SA Water will seek to better understand the Commission’s preferred methodology for estimating the costs of servicing debt, explore the reasoning behind the exclusion of some service improvement initiatives, and test the assumptions behind operating expenditure allowances.
SA Water General Manager Customer Delivery, Kerry Rowlands, said both SA Water and the Commission had put forward proposals that would see reductions to customer bills and agreed this as a shared priority.
“We’ve heard loud and clear that our customers want low and stable prices, with a real price reduction, and we need to make sure that outcome is achieved without impacting service levels or resulting in under investment that creates operational problems and a cost burden in a few years’ time,” Ms Rowlands said.
Over coming weeks SA Water will conduct a thorough review of the draft determination and submit a formal response to ESCOSA before 15 April 2020, when public submissions are still open.

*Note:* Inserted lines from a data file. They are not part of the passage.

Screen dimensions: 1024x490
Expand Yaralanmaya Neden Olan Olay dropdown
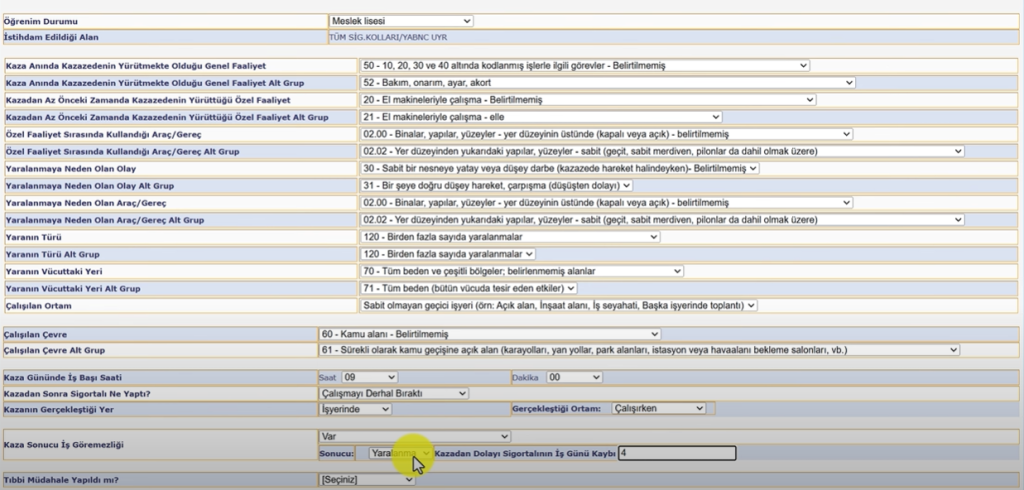pyautogui.click(x=560, y=169)
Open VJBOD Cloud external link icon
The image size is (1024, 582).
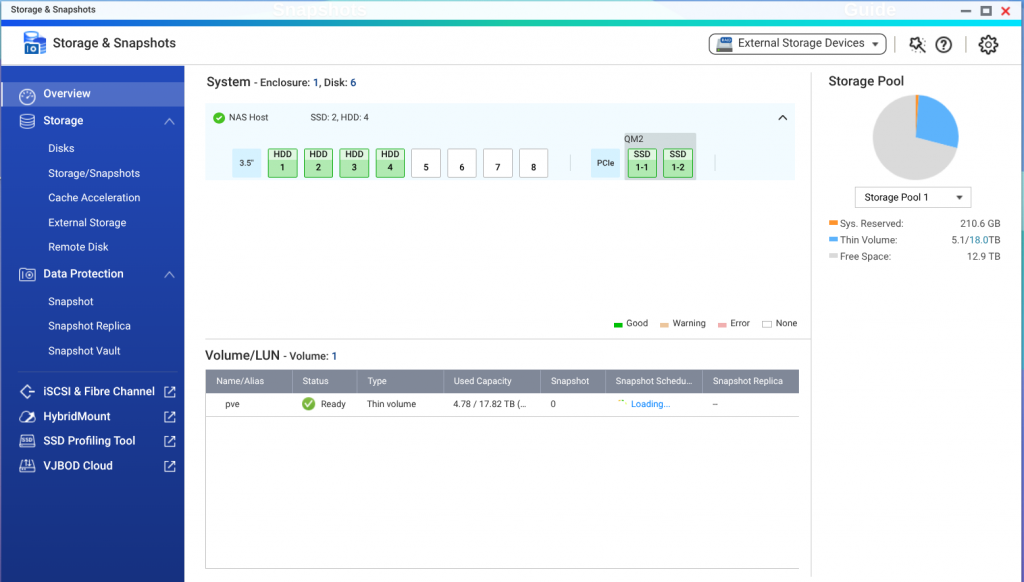tap(170, 466)
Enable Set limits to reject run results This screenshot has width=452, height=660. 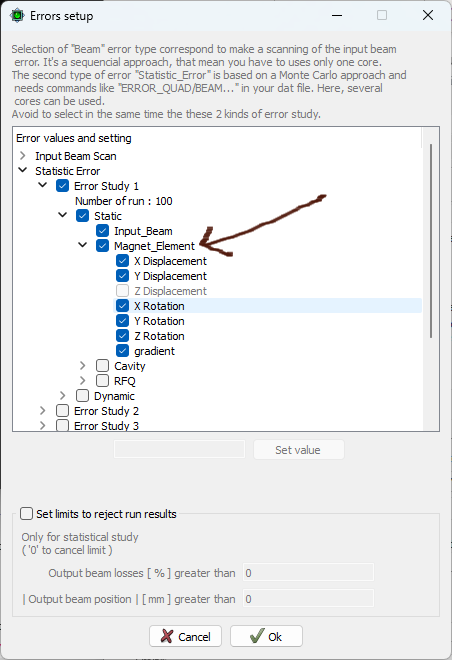(x=27, y=514)
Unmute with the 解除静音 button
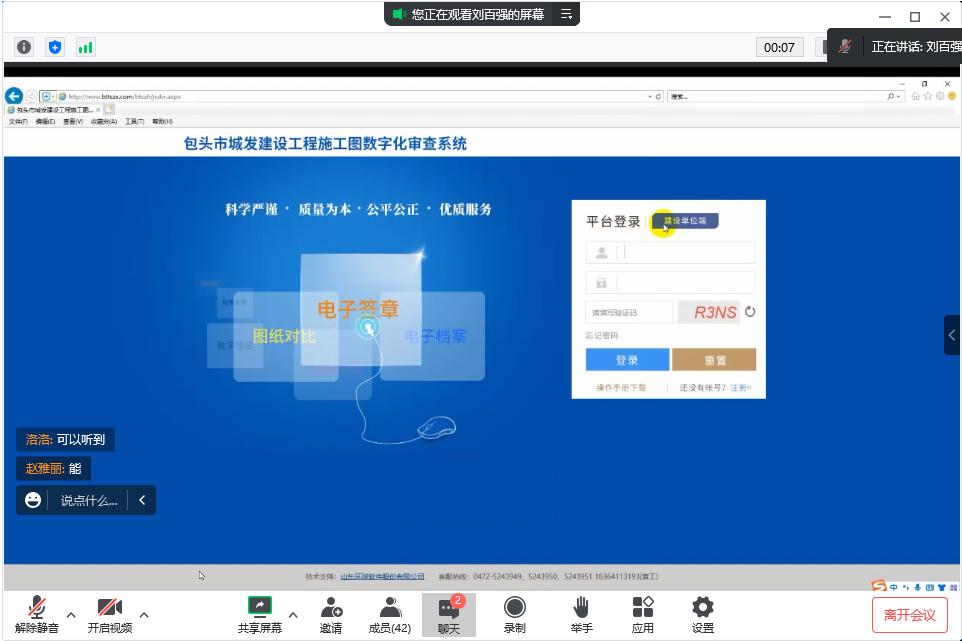 click(36, 612)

The Final Determination will be released in late May 2020.
Ms Rowlands acknowledged SA Water would take learnings from this process around the preparation of some business cases.
“Business cases for recycled water initiatives are never commercially strong because of the type of technology involved, although our customers overwhelmingly tell us they want to see more of it, and perhaps this sentiment was not adequately conveyed in our proposal,” Ms Rowlands said.
“We also need to understand if we could have better communicated the proposed regional and remote water quality improvement programs that were not included in the draft determination – while a metropolitan one was – despite our customers confirming a clear sense of equity and fairness, and specific support for these initiatives.”